Your objective: Copy the records from the line with "The height and" up to and including the line with "pyautogui.click(x=1202, y=726)", and nothing else. Keep the requests unchanged, but multiply each click coordinate in the answers by 1.95, round to the nearest whole number with halves rounding up, and leave the pictures out.

Data for the task:
•••••

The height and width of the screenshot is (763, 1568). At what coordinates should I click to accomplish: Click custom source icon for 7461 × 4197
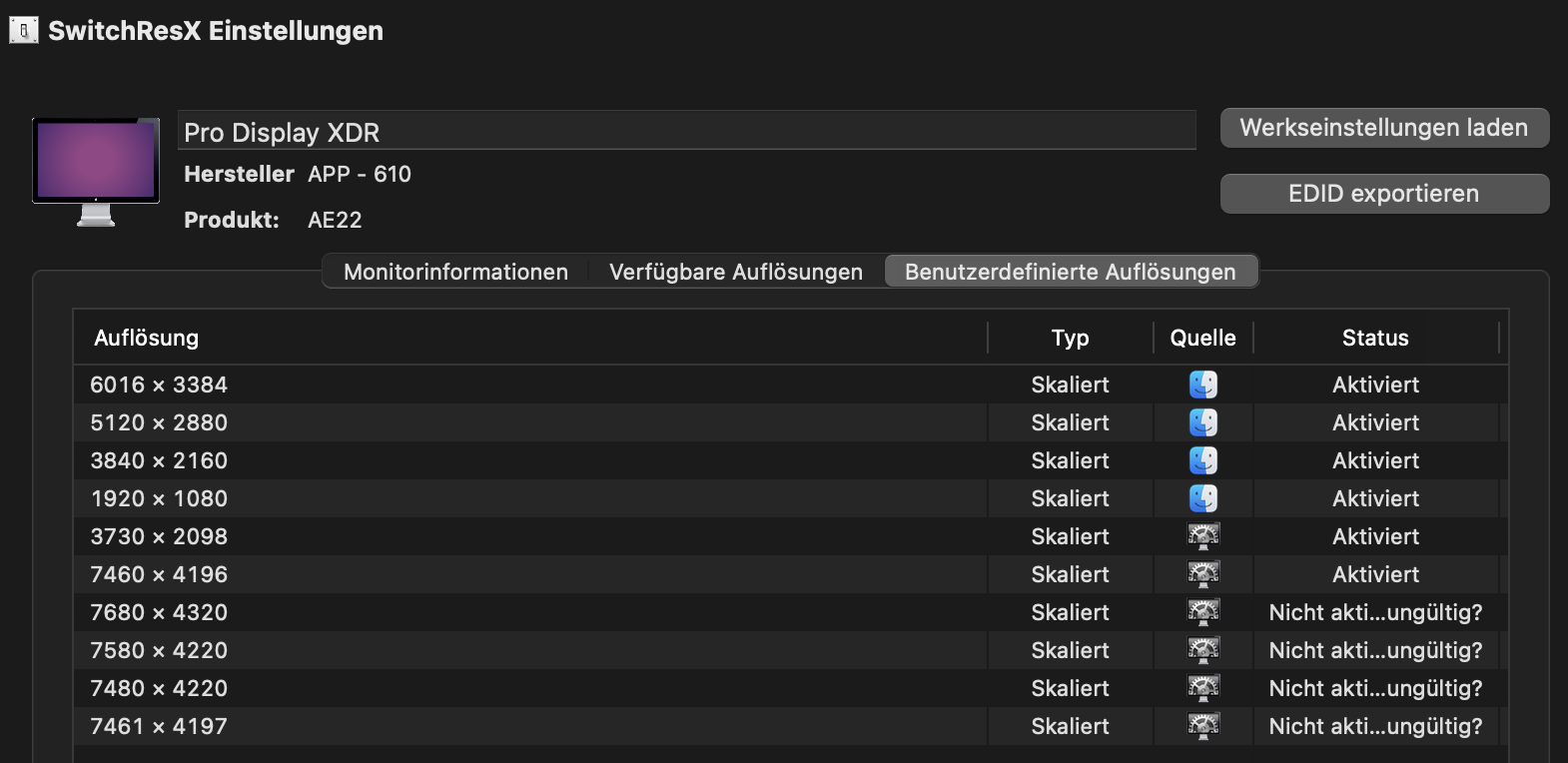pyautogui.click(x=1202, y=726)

•••••

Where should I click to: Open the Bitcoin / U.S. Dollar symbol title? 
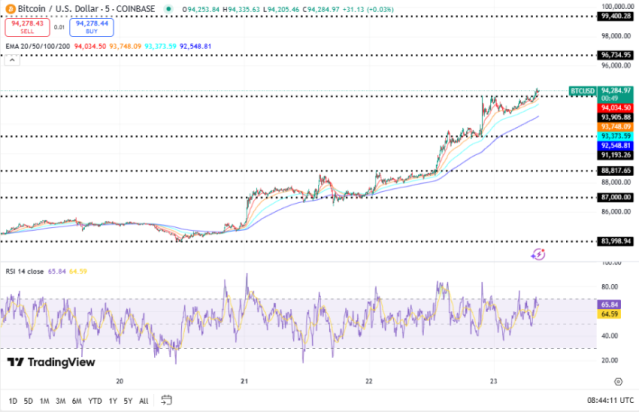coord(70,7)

•••••

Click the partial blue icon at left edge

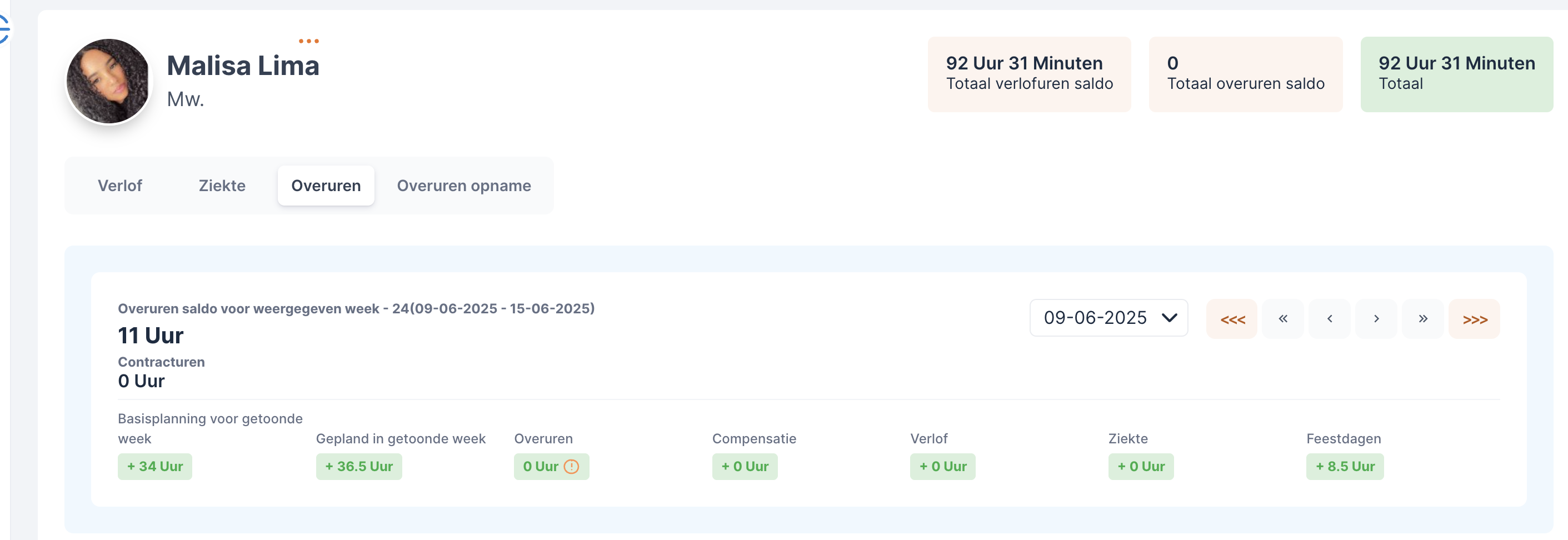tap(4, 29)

•••••

Full output:
The height and width of the screenshot is (763, 1568). At what coordinates should I click to accomplish: Click custom source icon for 7461 × 4197
pyautogui.click(x=2344, y=1416)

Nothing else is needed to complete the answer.